(Pointing records for text and elements)
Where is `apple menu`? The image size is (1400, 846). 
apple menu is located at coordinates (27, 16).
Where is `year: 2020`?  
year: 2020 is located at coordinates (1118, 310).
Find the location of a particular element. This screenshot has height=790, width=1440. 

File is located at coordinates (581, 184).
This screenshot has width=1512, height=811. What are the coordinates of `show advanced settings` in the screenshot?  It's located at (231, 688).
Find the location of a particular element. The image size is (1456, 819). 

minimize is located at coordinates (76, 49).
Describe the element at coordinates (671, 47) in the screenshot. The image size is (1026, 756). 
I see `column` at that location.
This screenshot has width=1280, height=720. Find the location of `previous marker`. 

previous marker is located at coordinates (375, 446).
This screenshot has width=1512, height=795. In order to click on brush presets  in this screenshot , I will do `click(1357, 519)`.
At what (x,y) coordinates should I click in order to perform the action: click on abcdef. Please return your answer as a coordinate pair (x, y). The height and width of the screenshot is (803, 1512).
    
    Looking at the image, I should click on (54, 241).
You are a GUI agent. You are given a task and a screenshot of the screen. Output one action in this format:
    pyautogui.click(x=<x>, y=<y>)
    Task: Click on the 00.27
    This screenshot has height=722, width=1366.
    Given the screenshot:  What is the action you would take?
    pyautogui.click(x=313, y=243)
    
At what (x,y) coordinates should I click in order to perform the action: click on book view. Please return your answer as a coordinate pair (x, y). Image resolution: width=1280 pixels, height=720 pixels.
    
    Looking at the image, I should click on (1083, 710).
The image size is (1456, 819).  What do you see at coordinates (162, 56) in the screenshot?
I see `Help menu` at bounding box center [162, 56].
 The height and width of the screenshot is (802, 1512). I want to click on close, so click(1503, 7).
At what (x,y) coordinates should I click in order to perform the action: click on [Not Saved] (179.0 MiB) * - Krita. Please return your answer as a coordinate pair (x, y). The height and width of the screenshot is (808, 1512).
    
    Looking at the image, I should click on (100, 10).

• _What you need to do_: Can you write out all the records above again, replacing "Find the location" with "Identify the position" and leaving everything else unchanged?

• _Response_:
Where is `apple menu`? The image size is (1400, 846). 
apple menu is located at coordinates (27, 16).
Where is `year: 2020`?  
year: 2020 is located at coordinates (1118, 310).
Identify the position of a particular element. This screenshot has height=790, width=1440. 

File is located at coordinates (581, 184).
This screenshot has width=1512, height=811. What are the coordinates of `show advanced settings` in the screenshot?  It's located at (231, 688).
Identify the position of a particular element. The image size is (1456, 819). 

minimize is located at coordinates (76, 49).
Describe the element at coordinates (671, 47) in the screenshot. The image size is (1026, 756). 
I see `column` at that location.
This screenshot has width=1280, height=720. Identify the position of `previous marker`. 

previous marker is located at coordinates (375, 446).
This screenshot has width=1512, height=795. In order to click on brush presets  in this screenshot , I will do `click(1357, 519)`.
At what (x,y) coordinates should I click in order to perform the action: click on abcdef. Please return your answer as a coordinate pair (x, y). The height and width of the screenshot is (803, 1512).
    
    Looking at the image, I should click on (54, 241).
You are a GUI agent. You are given a task and a screenshot of the screen. Output one action in this format:
    pyautogui.click(x=<x>, y=<y>)
    Task: Click on the 00.27
    This screenshot has height=722, width=1366.
    Given the screenshot:  What is the action you would take?
    pyautogui.click(x=313, y=243)
    
At what (x,y) coordinates should I click in order to perform the action: click on book view. Please return your answer as a coordinate pair (x, y). Image resolution: width=1280 pixels, height=720 pixels.
    
    Looking at the image, I should click on (1083, 710).
The image size is (1456, 819).  What do you see at coordinates (162, 56) in the screenshot?
I see `Help menu` at bounding box center [162, 56].
 The height and width of the screenshot is (802, 1512). I want to click on close, so click(1503, 7).
At what (x,y) coordinates should I click in order to perform the action: click on [Not Saved] (179.0 MiB) * - Krita. Please return your answer as a coordinate pair (x, y). The height and width of the screenshot is (808, 1512).
    
    Looking at the image, I should click on (100, 10).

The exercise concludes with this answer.